By Shyamal Sinha
Buddha statues have long conveyed the religion’s teachings, according to Surya Das, a Buddhist lama trained in Tibet. “Encoded symbols in the statues were used in a preliterate, oral culture to pass on the messages,” he says.
The head is usually depicted with curly, short hair, Das says, to show Siddhartha after he had cut off his topknot to renounce his privileged past. A 12th century Japanese statue that recently sold for about $14.4 million, left, is an exception. More often, the hair is neither totally shaved nor long, representing life between the extremes of indulgence and mortification.
Half-closed eyes show a state of meditation: looking outward and inward. Elongated earlobes hear what’s needed in the world. Hand gestures (called mudras) have different meanings, such as teaching or protection.
Some other symbols: A dot on the forehead brings wisdom and a third eye to see unity. A full mouth indicates eloquent speech. Long arms signify generosity. White, slender fingers symbolize mindfulness, precision and purity in every act. Round heels represent an even temperament, and fine webs between toes and fingers signal interconnectedness.

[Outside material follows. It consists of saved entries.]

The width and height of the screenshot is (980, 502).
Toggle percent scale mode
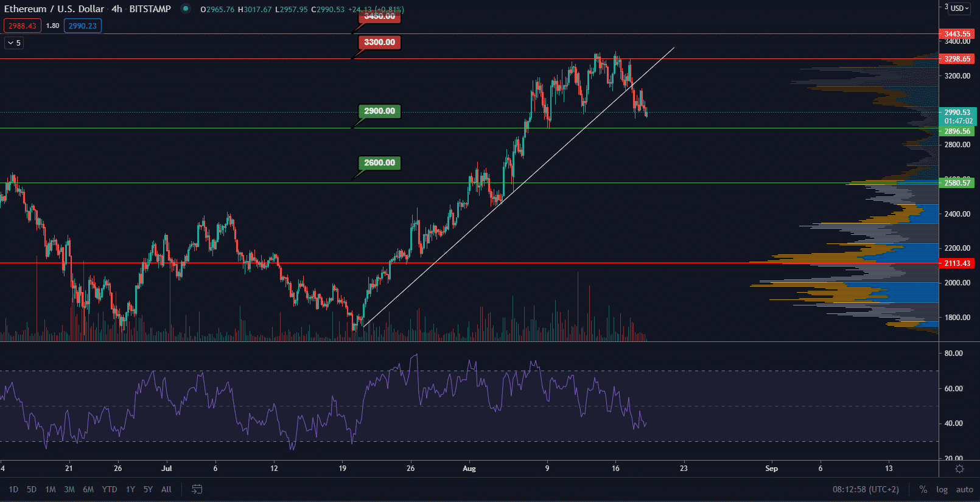(x=923, y=489)
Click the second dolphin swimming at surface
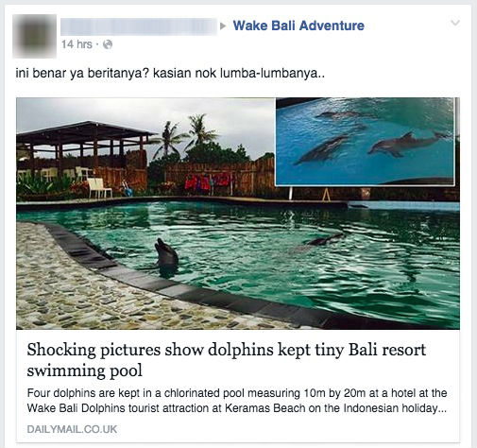477x448 pixels. pos(324,240)
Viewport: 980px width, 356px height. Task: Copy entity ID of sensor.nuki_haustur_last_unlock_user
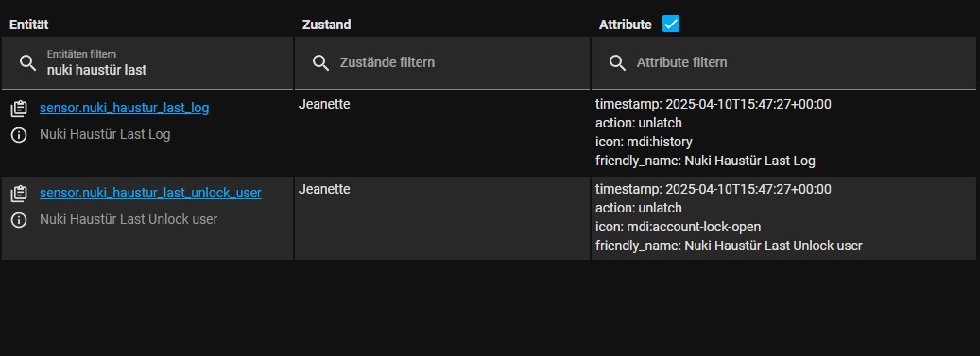tap(19, 194)
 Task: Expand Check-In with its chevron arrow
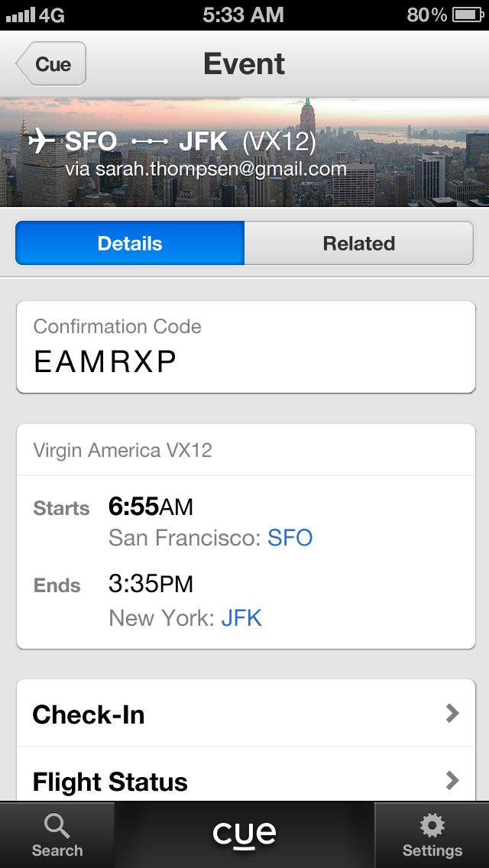coord(452,714)
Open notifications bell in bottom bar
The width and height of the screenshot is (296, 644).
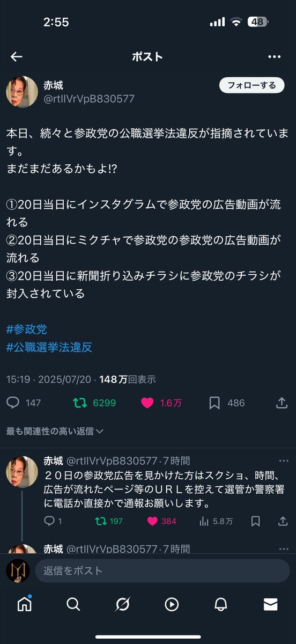(220, 604)
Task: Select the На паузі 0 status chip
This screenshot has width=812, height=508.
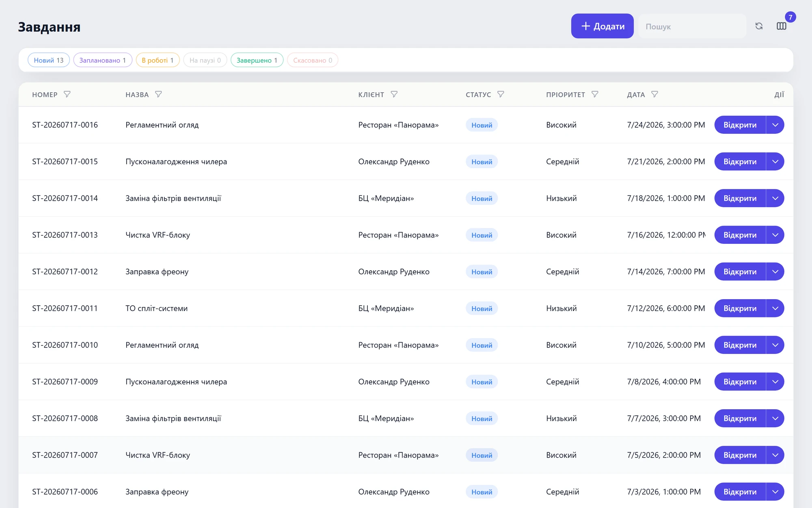Action: click(x=205, y=60)
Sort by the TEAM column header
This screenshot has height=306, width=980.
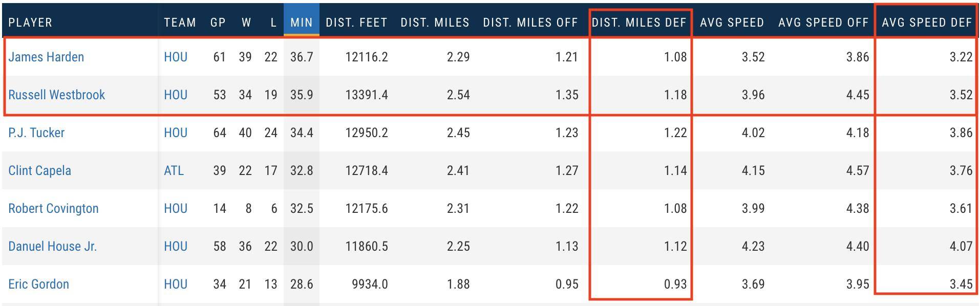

A stolen 12th century bronze Buddha statue was returned to India by the London Metropolitan Police on 15 August, coinciding with India’s 72nd Independence Day ceremony held at the High Commission of India in London. The 16-and-a-half-centimeter bronze is one of 14 statues that were stolen from the Archaeological Museum in Nalanda, Bihar, in 1961.
Detective Chief Inspector Sheila Stewart of the Metropolitan Police’s Art and Antiques Unit delivered the statue to , the Indian High Commissioner to the United Kingdom Y. K. Sinha. During their investigation, the Art and Antiques Unit, one of the oldest specialist units of the Met., found that the statue had changed hands several times over the past 57 years before surfacing at an art fair in Maastricht, the Netherlands, where the statue was identified.
“I am delighted to return this piece of history. This is an excellent example of the results that can come with close cooperation between law enforcement, trade, and scholars,” said Stewart, who was accompanied at the ceremony by officials from the UK’s Department for Digital, Culture, Media, and Sport. (The Quint)
The statue, made from bonze with silver inlays, represents the Buddha in a seated posture, demonstrating the bhumisparsha mudra (earth-touching gesture). According to art historians, the statue is a prime example of Pala art, a style dating back to the time of the Pala empire (eighth–12th centuries) when the Buddhist Pala dynasty ruled much of the modern states of Bihar and West Bengal, as well as what is now Bangladesh.
In March, Lynda Albertson, CEO of the Association for Research into Crimes Against Arts— an organisation working to preserve cultural heritage—and Vijay Kumar, founder of the India Pride Project—a body dedicated to bringing back India’s lost treasures—recognized the statue at the international art fair and informed the police.
The dealer and the owner of the statue were unaware of its history, and once they were informed by the Metropolitan Police that it had been stolen, they agreed that it should be returned to India.
“We have established there was no criminality by the current owner or the dealer who was offering it for sale,” noted Detective Constable Sophie Hayes. “Indeed, from the outset they have co-operated fully with the police to resolve this matter and they have made the decision to return the sculpture via the police.” (League of India)
High Commissioner Sinha expressed joy over the return of the “priceless Buddha,” which he described as a “wonderful gesture” and a particular honour for him, considering his own roots in Bihar. “I hope it will now go back to where it originally belongs. . . . On our Independence Day, it [the return of the statue] highlights the multi-faceted cooperation between our two countries.” (The Times of India)
“As we celebrate India’s Independence Day, I am proud to highlight the latest example of the UK’s cultural diplomacy in action,” said Michael Ellis, Britain’s Minister for Arts, Heritage and Tourism, on the occasion of the handover ceremony. “Thanks to the work of the Metropolitan Police’s Arts and Antiques Unit, we are one of the first countries to recover one of the 14 elusive Buddha statues stolen from Nalanda nearly 60 years ago. This underlines how law enforcement and the London art art market are working hand in hand to deliver positive cultural diplomacy to the world.” (League of India)
According to the Archaeological Survey of India, the statue is currently at the Indian High Commission in London and will soon be sent to New Delhi, and eventually to Nalanda.